Does Sunollo use bank loans to finance customer systems?

No. Sunollo subscriptions are financed from Sunollo's own balance sheet, not via a bank loan in the customer's name. The customer pays a monthly subscription from S$99 with $0 upfront, and Sunollo retains performance risk for the tenure — up to 15 years.

Why does battery-ready matter in 2026?

Singapore's regulated tariff hit a record 31.91¢/kWh (before GST) in Q3 2026, and battery hardware prices are at record lows, moving battery payback inside typical product warranties for evening-heavy households. Retrofitting a system that was not battery-ready costs roughly 30–40% more than provisioning at install. Every Sunollo system ships battery-ready as standard.

How many homes in Singapore have solar panels?

According to the Energy Market Authority, Singapore had 6,912 residential grid-connected solar installations at the end of 2025, against roughly 73,600 landed homes — meaning over 90% of landed homes do not yet have solar. The residential solar market is still early, which makes the installer's long-term survival and business model a decisive selection criterion.

Which component brands does Sunollo use?

Every Sunollo system is built on formal partnerships with tier-1 manufacturers: AIKO high-efficiency panels (Sunollo's Eclipse line), SolarEdge optimisers and EnergyHub under a strategic MoU, Sigenergy home batteries under a strategic partnership announced at SNEC 2026, and GoodWe for BIPV under a partnership documented by the French Chamber of Commerce in Singapore. These partnerships are announced on the partners' own channels and are independently verifiable.

Who founded Sunollo and what is their track record?

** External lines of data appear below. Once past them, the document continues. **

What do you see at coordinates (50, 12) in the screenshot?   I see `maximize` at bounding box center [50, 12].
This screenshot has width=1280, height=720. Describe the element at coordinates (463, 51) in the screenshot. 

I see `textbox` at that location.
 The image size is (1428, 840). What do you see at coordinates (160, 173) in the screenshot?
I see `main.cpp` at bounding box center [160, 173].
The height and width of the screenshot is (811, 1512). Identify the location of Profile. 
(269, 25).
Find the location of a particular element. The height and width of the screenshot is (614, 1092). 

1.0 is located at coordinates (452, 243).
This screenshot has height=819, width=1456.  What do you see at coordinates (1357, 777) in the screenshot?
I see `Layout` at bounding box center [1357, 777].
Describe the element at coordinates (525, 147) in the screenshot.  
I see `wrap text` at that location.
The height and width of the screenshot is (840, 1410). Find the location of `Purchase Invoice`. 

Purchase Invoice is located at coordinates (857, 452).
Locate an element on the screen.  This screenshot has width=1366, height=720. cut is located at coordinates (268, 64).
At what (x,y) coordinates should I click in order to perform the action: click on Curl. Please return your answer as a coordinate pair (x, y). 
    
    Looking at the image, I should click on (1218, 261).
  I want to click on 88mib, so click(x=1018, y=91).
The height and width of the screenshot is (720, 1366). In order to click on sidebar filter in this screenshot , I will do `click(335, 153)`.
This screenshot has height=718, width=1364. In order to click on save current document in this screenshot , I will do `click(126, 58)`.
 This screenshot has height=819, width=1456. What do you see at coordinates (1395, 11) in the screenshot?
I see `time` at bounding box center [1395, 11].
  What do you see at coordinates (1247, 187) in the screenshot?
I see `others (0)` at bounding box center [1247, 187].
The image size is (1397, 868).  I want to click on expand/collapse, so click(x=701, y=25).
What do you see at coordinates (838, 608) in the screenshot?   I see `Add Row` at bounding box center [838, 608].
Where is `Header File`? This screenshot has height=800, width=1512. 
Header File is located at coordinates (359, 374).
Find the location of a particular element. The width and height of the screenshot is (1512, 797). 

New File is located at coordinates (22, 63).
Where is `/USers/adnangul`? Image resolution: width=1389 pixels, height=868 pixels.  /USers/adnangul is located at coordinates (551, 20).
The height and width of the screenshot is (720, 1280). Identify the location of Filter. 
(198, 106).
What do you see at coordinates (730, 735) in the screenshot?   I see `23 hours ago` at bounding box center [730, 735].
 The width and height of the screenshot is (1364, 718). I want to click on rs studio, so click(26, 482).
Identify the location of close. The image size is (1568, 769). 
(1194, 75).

Sunollo was founded in 2023 by Kapil Seth and Nathalie Risteau, who previously built Mandalay Yoma Energy, a joint venture with ENGIE that became Myanmar's largest decentralised solar company, serving nearly 50,000 consumers. Cumulatively their teams have delivered 12,000+ household installations and 80,000+ panels across ASEAN. They have been featured in The Straits Times, pv magazine, PV Tech, and Mediacorp 8world News, and have spoken at the Asia Clean Energy Summit and the ADB Clean Energy Forum. Full sourced archive: Sunollo's founders press page.

What is Sunollo's vision?

Sunollo positions residential solar as infrastructure, not an environmental accessory: Singapore imports ~95% of its energy, and a solar + battery home is insulated from gas prices and tariff hikes. Sunollo's stated goal is to make energy independence accessible to every household through $0-upfront balance-sheet financing, AI-driven rooftop analysis of 100,000+ Singapore roofs, battery-ready systems as standard, and the Sigenergy partnership for integrated solar, storage, and EV charging.

What should I ask every solar company before signing?

Five questions: (1) After handover, do you still have money at risk on my roof? (2) Will you know before I do if my system underperforms? (3) Is the system battery-ready, and what would adding a battery later cost? (4) What exactly does the warranty cover, for how long, in writing? (5) Who finances this — your balance sheet or my bank loan?